Assignment. Each line of the listing must be transcribed exactly, except for the images, which should be excluded.
[Opening Dataset excerpts section]
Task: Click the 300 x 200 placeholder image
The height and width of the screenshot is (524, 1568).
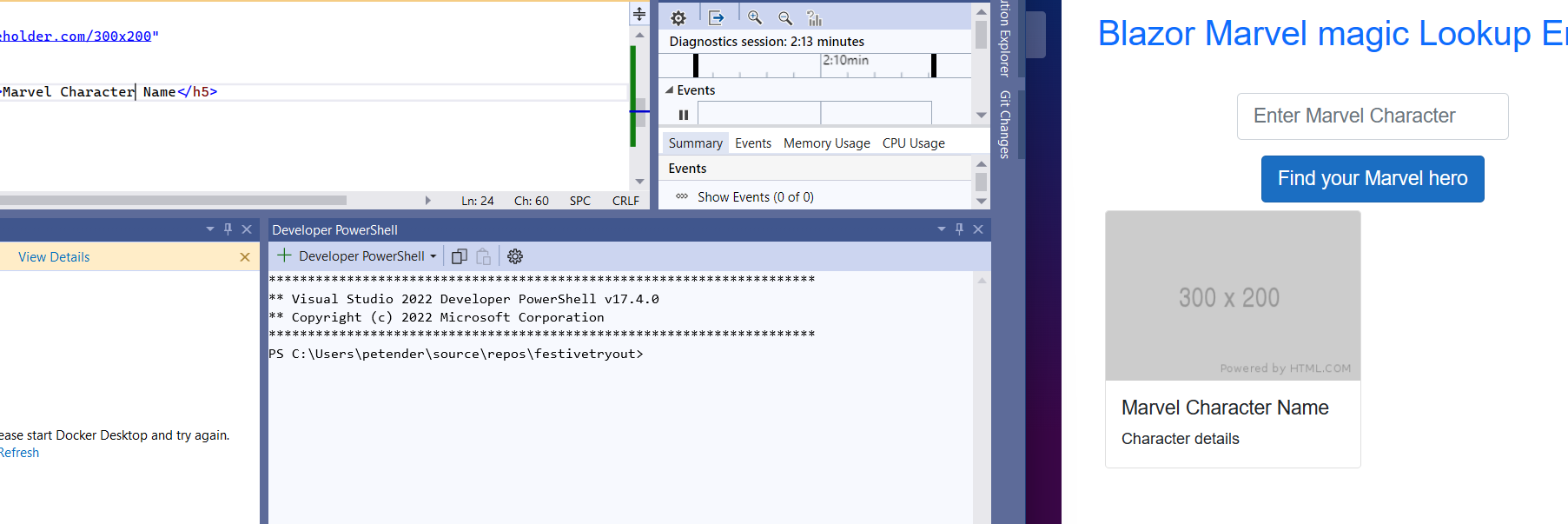Action: (x=1232, y=295)
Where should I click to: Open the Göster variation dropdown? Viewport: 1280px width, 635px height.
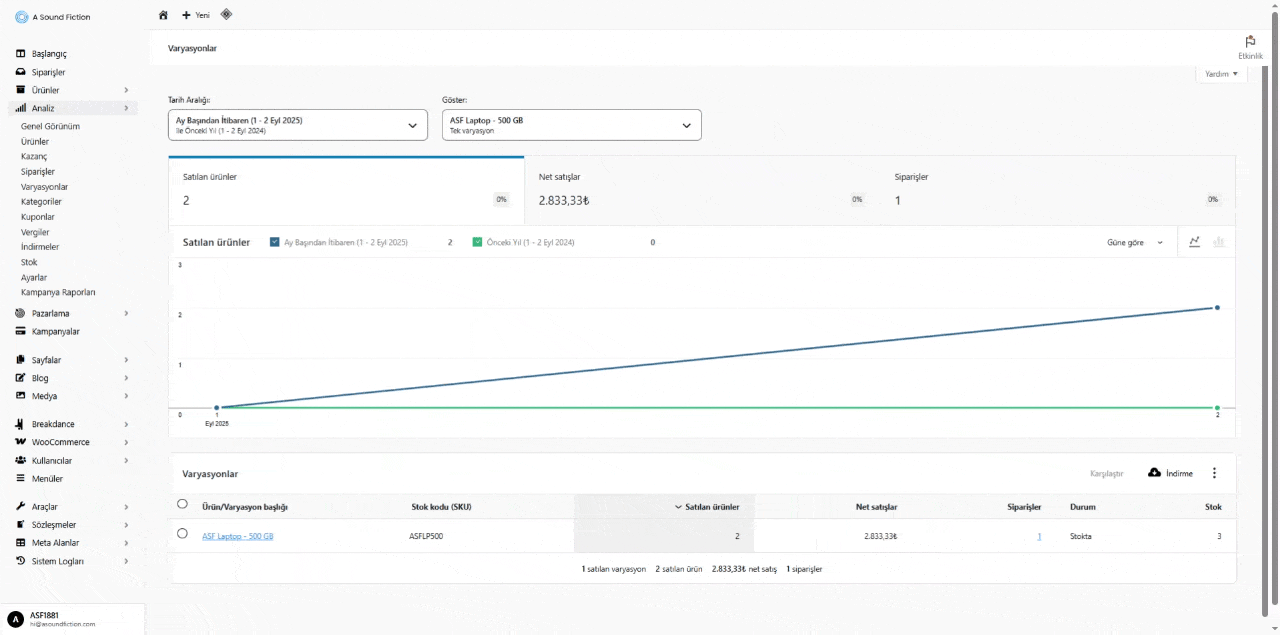[x=571, y=125]
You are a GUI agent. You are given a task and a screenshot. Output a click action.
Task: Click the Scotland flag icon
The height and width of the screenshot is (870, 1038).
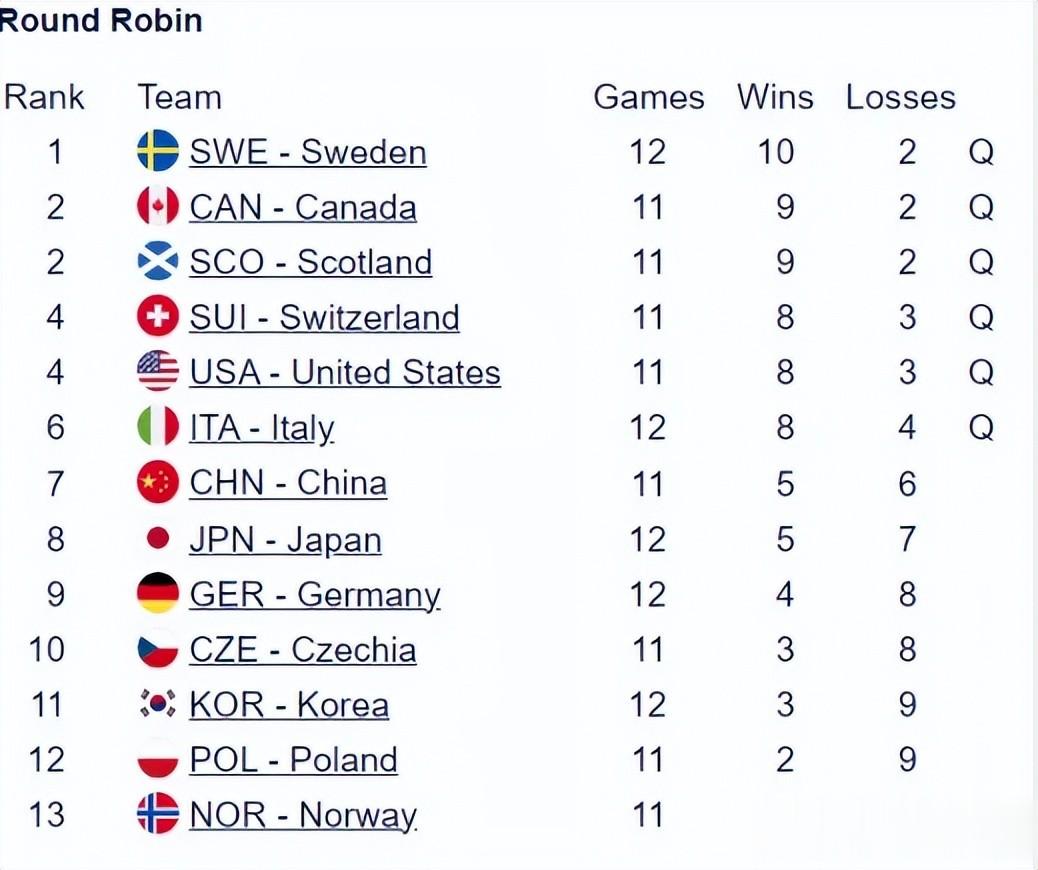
[Closing Dataset excerpts section]
Exercise output.
Task: Click the 300 x 200 placeholder image
The height and width of the screenshot is (524, 1568).
Action: (x=1232, y=295)
Where should I click to: Open the Göster variation dropdown? Viewport: 1280px width, 635px height.
[x=571, y=125]
You are a GUI agent. You are given a task and a screenshot. Output a click action.
Task: Click the Scotland flag icon
The height and width of the screenshot is (870, 1038).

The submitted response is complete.